On the occasion of its fifth anniversary the ECB Shadow Council met in London. The Council voted in favour of unchanged interest rates with a majority of 13 votes. Six members voted in favour of an immediate rate cut of 25 basis points to 3.75 percent. All but one member of the majority expressed some form of bias toward lower rates. There was near unanimity that the ECB should remove their own rate hike bias in their communication.
Many members have become significantly more sceptical regarding the economic outlook of the euro area since last month. The average forecast for growth next year declined to 1.7 percent from 1.9 percent previously. On the other hand, the average inflation forecast for 2008 also went to 2.2 percent from 2.0 percent previously.
|CONSENSUS FORECAST OF THE ECB SHADOW COUNCIL (Last month's forecast in parentheses)|
|Year||HICP-Inflation in %||GDP-Growth in %|
|2007||2.1 (2.0)||2.6 (2.6)|
|2008||2.2 (2.0)||1.7 (1.9)|
Forecasters: J. Alzola; L. Buttiglione; J. Cailloux; J. Callow; S. King; J. Escrivá; J. Fels; M. Heise; T. Mayer; V. Riches-Flores; J.M. Six
Five forecasters have assumed that the ECB key rate will remain at 4.0 percent for the next six months, four have assumed a rate cut to 3.75 percent.
The discussion was dominated by the economic outlook. Where was a broad consensus that inflation would come down again after the current spike to around three percent. Still, some members argued that it was not advisable to cut interest rates, at a time when actual inflation was running so clearly above target. These members feared that such a move might call the inflation fighting resolve of the ECB in question.

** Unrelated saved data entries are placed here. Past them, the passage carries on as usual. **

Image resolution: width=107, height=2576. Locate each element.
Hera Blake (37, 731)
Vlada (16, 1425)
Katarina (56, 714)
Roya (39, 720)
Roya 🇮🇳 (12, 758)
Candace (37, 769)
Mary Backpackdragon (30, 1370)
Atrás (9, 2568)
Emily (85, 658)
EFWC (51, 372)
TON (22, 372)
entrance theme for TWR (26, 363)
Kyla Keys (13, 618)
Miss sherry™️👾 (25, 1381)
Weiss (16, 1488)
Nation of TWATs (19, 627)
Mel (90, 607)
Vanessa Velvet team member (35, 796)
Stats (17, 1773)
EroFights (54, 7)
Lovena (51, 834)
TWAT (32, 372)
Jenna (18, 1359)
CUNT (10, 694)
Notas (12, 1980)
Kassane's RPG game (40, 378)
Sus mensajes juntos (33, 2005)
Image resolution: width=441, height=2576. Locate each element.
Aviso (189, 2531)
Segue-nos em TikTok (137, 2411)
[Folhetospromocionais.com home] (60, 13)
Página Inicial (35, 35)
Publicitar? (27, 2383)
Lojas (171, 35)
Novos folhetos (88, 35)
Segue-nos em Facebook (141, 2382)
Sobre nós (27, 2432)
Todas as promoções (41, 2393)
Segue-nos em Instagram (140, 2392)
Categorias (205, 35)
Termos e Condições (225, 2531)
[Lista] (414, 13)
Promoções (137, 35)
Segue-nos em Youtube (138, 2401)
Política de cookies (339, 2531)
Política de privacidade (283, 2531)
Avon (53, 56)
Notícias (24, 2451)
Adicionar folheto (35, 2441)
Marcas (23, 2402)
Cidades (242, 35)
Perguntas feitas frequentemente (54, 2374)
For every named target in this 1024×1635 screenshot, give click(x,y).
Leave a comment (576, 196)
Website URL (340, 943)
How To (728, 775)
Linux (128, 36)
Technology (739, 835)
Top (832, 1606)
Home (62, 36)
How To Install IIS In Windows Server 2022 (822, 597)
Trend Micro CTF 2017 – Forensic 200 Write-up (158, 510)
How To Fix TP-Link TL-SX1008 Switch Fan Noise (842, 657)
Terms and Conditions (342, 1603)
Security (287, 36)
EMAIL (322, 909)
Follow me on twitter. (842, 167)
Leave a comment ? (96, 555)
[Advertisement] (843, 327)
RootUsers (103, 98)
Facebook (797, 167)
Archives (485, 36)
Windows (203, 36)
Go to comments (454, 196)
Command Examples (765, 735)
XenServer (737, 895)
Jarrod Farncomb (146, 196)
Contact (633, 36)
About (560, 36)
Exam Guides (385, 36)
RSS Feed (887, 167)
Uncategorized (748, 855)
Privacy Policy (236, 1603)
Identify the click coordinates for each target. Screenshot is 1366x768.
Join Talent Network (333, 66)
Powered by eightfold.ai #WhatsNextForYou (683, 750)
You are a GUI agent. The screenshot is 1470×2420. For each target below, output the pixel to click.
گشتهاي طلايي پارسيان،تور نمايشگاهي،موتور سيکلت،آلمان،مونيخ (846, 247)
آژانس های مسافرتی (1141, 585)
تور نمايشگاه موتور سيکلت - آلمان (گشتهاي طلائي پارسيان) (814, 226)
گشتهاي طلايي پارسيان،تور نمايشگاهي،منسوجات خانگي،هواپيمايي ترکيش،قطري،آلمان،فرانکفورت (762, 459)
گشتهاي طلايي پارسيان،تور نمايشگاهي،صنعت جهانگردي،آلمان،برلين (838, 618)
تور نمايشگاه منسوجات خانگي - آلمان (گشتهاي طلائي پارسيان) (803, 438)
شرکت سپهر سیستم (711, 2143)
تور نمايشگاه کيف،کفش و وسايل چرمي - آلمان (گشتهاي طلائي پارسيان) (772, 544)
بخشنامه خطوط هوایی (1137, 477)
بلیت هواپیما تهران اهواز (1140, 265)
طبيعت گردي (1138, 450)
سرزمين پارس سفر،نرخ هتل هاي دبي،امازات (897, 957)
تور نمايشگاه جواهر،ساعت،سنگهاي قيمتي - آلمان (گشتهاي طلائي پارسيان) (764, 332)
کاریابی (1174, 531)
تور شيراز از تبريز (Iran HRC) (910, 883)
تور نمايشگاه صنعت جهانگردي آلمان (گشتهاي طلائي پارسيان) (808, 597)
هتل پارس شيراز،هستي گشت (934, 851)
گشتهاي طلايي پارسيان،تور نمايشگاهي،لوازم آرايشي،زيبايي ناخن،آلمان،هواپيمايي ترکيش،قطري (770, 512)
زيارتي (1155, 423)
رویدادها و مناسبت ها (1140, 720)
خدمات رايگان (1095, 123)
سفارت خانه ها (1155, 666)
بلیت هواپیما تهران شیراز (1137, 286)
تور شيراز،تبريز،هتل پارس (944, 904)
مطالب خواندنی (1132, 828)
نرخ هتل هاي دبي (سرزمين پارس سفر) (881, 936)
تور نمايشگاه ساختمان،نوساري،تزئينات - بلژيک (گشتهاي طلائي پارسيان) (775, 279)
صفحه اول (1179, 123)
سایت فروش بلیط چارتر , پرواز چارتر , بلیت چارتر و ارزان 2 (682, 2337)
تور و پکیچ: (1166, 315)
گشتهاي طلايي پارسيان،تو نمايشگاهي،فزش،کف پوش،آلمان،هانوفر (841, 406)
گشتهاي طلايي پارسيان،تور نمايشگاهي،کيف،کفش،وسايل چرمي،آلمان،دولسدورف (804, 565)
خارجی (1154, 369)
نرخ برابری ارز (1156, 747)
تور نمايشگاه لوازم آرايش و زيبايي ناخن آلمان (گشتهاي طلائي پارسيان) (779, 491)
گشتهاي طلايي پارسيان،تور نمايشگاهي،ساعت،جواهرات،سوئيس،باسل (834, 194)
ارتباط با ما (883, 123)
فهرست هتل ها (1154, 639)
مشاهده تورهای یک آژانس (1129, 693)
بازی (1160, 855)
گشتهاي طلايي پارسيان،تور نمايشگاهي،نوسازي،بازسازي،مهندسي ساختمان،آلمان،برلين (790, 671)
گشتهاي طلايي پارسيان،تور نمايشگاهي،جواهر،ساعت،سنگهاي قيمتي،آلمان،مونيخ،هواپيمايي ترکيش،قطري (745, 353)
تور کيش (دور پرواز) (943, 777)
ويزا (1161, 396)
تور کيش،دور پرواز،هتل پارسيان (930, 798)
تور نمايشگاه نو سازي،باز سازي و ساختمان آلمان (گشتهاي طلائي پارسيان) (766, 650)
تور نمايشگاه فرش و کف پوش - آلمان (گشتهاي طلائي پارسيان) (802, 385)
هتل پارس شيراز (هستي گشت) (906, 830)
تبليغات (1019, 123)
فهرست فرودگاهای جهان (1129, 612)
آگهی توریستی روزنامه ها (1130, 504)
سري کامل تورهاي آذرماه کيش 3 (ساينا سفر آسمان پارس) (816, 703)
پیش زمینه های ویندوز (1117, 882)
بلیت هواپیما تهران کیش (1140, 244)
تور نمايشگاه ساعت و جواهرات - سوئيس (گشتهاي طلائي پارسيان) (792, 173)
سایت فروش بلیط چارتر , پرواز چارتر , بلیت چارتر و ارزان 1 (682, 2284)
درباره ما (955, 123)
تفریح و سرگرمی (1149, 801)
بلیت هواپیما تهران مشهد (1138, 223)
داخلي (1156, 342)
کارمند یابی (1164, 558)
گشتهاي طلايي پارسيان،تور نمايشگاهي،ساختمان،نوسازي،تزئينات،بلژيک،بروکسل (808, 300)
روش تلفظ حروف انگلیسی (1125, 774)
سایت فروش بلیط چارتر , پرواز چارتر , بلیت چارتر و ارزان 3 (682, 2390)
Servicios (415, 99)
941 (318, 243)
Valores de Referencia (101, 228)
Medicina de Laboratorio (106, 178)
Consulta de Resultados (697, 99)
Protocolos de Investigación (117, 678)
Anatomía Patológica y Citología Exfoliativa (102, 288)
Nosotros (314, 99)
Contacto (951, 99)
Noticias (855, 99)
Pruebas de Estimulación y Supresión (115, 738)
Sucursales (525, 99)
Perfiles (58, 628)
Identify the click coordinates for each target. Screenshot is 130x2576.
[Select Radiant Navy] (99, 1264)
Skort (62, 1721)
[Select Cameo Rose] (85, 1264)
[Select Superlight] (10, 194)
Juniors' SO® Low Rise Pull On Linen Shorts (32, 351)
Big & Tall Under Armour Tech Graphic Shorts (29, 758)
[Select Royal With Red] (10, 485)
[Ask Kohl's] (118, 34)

Members listed a number of factors that would act as brakes to the economic expansion. Those were the high value of the euro, high oil prices, less support form external demand and reduced availability of credit due to the problems of the banking sector.
Many members expressed the view that uncertainty regarding macroeconomic prospects was unusually high currently. Most drew the conclusion that the right thing for the ECB was to wait until the uncertainty has receded. Those who voted in favour of a rate cut argued that uncertainty was mostly concerning the severity of any slowdown in activity, while the slowdown itself was all but certain. These members argued that a rate cut which proved to be unnecessary later could easily be undone, while cutting rates letter would be less effective, if a cut was indeed needed. . Some members suggested that the ECB should try intervention, if possible concerted, to stop the appreciation of the euro. However, others were sceptical, saying that this would not do anything if rate policy was not changed accordingly.
Regarding the ECB’s money market steering activities one member suggested the ECB should narrow the corridor around the minimum bid rate, by raising the rate of marginal borrowing facility from three to 3.5 percent and cutting the marginal lending rate from five to 4.5 percent. No consensus was reached on this proposal, either. Other members preferred the generous provision of short and medium term liquidity.
|INDIVIDUAL VOTES (Recommended rate change in percentage points)|
|Josè Alzola||Citigroup, London||no change|
|Agnès Bénassy-Quéré||CEPII, Paris||cut 25 bp|
|Willem Buiter||London School of Economics and Goldman Sachs||cut 25 bp|
|Luigi Buttiglione||Fortress, London||no change|
|Jacques Cailloux||Royal Bank of Scotland, London||no change|
|Julian Callow||Barclays Capital, London||no change|
|Marie Diron||Ocford Economics||no change|
|José Luis Escrivá||BBVA, Madrid||no change|
|Joachim Fels||Morgan Stanley, London||cut 25 bp|
|Daniel Gros||Center of European Policy Studies (CEPS), Brussels||no change|
|Michael Heise||Dresdner Bank / Allianz, Frankfurt||no change|
|Stephen King||HSBC, London||no change|
|Thomas Mayer||Deutsche Bank, London||cut 25 bp|
|Gernot Nerb||Ifo-Institute, Munich||no change|
|Thorsten Polleit||ECB-Observer, Frankfurt||no change|
|Véronique Riches-Flores||Société Générale, Paris||cut 25 bp|
|Jean-Michel Six||Standard & Poor's, London||no change|
|Angel Ubide||Tudor Investment Corporation, Washington D.C.||cut 25 bp|
|Charles Wyplosz||Graduate Institute of International Studies, Geneva||no change|
* In alphabetical order.
The Shadow Council decided not to follow the ECB Governing Council in extending its membership size to 21. Rather the Shadow Council will reduce membership to 15. Where was broad consensus that a committee of 21 was far too large to allow for efficient decision making.